Data entries
========================

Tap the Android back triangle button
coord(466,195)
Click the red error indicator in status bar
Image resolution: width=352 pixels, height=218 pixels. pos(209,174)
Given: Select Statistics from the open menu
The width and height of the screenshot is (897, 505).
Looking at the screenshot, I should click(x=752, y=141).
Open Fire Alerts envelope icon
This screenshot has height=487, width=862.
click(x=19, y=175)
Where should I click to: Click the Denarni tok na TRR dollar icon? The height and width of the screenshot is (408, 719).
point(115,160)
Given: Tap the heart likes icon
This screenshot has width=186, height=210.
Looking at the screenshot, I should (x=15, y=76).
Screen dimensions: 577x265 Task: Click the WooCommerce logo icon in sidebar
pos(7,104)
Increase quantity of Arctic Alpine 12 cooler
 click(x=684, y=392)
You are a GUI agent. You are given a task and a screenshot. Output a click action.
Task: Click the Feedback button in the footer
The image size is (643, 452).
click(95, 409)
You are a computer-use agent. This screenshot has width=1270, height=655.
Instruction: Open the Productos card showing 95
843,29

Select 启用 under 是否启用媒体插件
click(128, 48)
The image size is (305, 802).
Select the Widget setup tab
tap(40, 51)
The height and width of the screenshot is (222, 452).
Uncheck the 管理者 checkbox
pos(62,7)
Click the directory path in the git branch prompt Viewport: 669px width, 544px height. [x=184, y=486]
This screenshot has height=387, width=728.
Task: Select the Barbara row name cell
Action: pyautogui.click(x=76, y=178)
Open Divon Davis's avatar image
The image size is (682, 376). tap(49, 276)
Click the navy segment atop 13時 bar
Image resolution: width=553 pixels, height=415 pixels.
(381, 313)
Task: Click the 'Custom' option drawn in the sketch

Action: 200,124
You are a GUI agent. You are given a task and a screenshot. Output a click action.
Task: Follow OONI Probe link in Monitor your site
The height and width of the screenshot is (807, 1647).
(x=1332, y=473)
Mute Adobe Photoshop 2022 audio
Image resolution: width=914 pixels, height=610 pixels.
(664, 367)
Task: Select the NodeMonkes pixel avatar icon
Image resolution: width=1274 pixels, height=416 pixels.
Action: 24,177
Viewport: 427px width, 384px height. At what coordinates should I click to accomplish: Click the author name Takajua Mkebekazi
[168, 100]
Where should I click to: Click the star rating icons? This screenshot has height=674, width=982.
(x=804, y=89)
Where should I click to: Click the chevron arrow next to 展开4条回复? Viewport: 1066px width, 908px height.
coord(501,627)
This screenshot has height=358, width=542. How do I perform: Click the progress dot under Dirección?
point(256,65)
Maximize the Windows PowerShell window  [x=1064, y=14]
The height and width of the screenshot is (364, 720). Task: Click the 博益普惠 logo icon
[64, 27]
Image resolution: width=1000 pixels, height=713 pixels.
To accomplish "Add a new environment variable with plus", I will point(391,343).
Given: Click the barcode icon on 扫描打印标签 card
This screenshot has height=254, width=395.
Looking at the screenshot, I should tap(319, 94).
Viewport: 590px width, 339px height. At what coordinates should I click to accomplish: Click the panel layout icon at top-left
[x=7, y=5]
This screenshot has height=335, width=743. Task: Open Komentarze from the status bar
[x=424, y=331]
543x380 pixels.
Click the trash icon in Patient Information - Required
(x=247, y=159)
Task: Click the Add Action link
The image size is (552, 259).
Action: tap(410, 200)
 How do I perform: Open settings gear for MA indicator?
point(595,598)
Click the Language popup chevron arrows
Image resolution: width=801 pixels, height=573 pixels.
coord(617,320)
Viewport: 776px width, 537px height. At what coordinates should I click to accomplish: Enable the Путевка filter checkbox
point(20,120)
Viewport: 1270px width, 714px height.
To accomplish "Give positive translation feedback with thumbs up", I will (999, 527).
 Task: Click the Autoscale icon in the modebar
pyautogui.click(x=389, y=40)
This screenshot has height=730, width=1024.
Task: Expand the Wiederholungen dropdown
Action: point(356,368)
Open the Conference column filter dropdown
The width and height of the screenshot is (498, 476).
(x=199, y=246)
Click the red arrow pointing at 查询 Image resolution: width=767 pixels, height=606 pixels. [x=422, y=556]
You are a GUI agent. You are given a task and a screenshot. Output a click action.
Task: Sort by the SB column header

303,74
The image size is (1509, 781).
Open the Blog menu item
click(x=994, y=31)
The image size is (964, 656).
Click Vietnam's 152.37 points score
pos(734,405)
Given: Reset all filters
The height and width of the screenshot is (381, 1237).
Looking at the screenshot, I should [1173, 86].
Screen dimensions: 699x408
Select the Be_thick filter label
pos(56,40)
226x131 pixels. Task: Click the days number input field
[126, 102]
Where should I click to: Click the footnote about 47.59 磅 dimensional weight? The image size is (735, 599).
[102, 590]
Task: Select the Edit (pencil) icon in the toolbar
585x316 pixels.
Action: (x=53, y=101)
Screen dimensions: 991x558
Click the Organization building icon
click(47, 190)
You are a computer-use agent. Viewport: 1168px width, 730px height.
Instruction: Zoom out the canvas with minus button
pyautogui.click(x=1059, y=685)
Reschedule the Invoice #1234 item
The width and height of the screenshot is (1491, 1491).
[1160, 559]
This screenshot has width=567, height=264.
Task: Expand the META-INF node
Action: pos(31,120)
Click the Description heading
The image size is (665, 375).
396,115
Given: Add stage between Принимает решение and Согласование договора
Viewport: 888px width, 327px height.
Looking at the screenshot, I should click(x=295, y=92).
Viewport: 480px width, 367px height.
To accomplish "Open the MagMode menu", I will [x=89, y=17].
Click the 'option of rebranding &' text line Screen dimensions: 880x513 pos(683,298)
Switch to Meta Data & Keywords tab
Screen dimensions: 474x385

========================

→ **WORK REQUIRED**: Search the entries for the word "computer". Copy each line where it appears.

→ **OUTPUT OF THE EXERCISE**:
You are a computer-use agent. This screenshot has width=1270, height=655.
You are a computer-use agent. Viewport: 1168px width, 730px height.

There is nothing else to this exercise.